* BEGIN Information given *

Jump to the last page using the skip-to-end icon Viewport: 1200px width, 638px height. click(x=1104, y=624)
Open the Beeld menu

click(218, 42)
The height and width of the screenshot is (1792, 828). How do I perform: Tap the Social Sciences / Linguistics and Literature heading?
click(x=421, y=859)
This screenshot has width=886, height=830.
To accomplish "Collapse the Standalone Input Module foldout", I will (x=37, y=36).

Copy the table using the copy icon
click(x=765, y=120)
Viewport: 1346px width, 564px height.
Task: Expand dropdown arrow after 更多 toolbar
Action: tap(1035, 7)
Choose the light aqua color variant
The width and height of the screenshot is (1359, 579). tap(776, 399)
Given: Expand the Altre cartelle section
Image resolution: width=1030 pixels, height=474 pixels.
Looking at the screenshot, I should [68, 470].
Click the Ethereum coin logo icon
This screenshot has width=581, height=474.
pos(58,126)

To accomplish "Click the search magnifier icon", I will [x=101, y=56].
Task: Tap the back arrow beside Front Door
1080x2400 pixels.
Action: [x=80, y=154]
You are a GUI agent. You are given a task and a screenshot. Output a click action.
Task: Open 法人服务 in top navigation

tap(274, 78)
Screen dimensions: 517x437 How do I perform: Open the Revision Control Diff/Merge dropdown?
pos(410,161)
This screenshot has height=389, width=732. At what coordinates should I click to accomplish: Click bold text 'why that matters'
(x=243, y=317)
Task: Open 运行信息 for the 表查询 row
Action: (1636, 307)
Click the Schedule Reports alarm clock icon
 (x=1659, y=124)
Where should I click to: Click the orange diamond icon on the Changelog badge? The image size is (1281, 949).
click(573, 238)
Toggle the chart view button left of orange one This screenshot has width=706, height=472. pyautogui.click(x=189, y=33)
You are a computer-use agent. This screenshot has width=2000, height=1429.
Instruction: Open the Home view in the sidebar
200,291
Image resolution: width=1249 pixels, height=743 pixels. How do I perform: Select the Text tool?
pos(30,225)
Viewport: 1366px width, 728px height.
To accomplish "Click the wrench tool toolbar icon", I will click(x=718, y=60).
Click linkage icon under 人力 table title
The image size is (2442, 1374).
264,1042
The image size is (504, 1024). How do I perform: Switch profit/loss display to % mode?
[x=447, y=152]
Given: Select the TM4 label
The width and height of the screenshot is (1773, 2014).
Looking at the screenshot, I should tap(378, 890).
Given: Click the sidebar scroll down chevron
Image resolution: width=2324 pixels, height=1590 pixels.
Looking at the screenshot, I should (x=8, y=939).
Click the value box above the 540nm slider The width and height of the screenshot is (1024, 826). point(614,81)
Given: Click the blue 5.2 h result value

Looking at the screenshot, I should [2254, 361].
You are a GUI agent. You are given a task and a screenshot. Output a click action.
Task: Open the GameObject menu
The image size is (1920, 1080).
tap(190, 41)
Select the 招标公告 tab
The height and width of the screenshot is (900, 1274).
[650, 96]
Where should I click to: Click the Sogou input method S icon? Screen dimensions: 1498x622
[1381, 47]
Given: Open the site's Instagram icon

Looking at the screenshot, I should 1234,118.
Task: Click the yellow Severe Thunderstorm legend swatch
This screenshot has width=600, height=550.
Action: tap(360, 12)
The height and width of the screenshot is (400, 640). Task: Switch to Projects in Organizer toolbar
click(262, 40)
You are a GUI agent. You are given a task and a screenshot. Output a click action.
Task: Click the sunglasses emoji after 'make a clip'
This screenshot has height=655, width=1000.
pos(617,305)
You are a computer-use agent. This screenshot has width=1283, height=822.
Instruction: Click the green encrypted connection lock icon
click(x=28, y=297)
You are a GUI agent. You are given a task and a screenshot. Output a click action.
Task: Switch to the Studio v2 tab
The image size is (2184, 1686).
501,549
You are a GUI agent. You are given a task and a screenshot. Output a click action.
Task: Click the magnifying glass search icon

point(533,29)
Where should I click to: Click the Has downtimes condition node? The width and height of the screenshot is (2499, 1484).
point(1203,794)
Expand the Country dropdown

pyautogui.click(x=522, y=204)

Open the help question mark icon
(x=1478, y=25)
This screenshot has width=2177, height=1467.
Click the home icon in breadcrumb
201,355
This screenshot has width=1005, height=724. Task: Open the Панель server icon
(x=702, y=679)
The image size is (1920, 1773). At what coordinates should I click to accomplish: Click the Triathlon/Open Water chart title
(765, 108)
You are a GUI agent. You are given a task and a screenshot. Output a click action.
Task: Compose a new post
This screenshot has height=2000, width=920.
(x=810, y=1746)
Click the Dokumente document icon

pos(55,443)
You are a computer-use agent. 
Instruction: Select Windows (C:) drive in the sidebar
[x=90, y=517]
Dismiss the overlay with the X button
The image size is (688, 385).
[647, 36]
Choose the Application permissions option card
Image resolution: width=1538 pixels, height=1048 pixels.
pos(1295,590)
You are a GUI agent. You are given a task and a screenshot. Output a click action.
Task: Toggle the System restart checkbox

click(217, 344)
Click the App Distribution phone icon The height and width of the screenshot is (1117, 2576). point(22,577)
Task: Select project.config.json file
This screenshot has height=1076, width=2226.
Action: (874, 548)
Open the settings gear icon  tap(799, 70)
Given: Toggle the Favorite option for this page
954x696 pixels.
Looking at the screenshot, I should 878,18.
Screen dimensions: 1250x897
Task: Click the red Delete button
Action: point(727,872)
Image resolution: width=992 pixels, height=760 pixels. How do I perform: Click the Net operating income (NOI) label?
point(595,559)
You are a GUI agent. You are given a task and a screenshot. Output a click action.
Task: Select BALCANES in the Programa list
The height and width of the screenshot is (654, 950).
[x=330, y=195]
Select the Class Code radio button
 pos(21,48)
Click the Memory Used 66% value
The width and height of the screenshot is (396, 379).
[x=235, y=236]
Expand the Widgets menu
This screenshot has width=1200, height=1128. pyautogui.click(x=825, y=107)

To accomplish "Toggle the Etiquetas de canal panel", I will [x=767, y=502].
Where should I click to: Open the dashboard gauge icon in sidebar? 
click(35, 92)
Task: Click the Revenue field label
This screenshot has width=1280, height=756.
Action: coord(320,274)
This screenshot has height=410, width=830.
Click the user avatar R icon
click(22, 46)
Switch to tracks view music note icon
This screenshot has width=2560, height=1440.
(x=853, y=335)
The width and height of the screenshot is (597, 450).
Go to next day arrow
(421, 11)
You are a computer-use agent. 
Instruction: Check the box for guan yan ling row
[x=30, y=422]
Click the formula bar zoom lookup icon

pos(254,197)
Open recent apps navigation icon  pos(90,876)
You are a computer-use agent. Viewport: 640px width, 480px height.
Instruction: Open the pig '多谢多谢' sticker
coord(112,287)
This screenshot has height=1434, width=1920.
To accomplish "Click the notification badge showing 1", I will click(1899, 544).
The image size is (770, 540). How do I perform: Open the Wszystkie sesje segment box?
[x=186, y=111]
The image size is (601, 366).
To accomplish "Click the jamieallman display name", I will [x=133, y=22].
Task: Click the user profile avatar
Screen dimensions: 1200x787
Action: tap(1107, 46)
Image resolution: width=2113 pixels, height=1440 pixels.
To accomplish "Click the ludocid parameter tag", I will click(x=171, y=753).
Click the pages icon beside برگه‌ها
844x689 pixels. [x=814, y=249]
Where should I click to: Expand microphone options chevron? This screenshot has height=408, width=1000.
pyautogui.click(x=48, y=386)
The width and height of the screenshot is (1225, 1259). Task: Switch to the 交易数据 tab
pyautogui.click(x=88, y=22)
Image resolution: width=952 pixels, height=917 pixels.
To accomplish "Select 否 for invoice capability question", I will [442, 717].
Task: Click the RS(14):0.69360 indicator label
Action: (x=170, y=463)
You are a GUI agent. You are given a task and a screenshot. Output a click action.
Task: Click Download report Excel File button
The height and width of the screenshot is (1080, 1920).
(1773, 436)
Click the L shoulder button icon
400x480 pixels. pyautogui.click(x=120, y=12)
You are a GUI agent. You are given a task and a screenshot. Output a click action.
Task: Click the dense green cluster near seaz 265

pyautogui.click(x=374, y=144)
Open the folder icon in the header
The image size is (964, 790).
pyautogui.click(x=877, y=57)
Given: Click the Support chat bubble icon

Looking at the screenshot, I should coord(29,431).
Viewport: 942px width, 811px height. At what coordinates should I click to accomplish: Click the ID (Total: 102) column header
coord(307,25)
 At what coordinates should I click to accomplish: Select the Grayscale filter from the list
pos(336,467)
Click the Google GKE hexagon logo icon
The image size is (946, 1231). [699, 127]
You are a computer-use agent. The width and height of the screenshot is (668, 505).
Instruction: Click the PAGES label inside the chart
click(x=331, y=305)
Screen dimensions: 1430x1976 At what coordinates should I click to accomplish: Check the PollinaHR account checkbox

* END Information given *

→ Given instruction:
Can you transcribe the entries above word for word, from the line containing "Viewport: 942px width, 811px" through the end of the entries, with both ends included?

→ Solution for this problem:
Viewport: 942px width, 811px height. At what coordinates should I click to accomplish: Click the ID (Total: 102) column header
coord(307,25)
 At what coordinates should I click to accomplish: Select the Grayscale filter from the list
pos(336,467)
Click the Google GKE hexagon logo icon
The image size is (946, 1231). [699, 127]
You are a computer-use agent. The width and height of the screenshot is (668, 505).
Instruction: Click the PAGES label inside the chart
click(x=331, y=305)
Screen dimensions: 1430x1976 At what coordinates should I click to accomplish: Check the PollinaHR account checkbox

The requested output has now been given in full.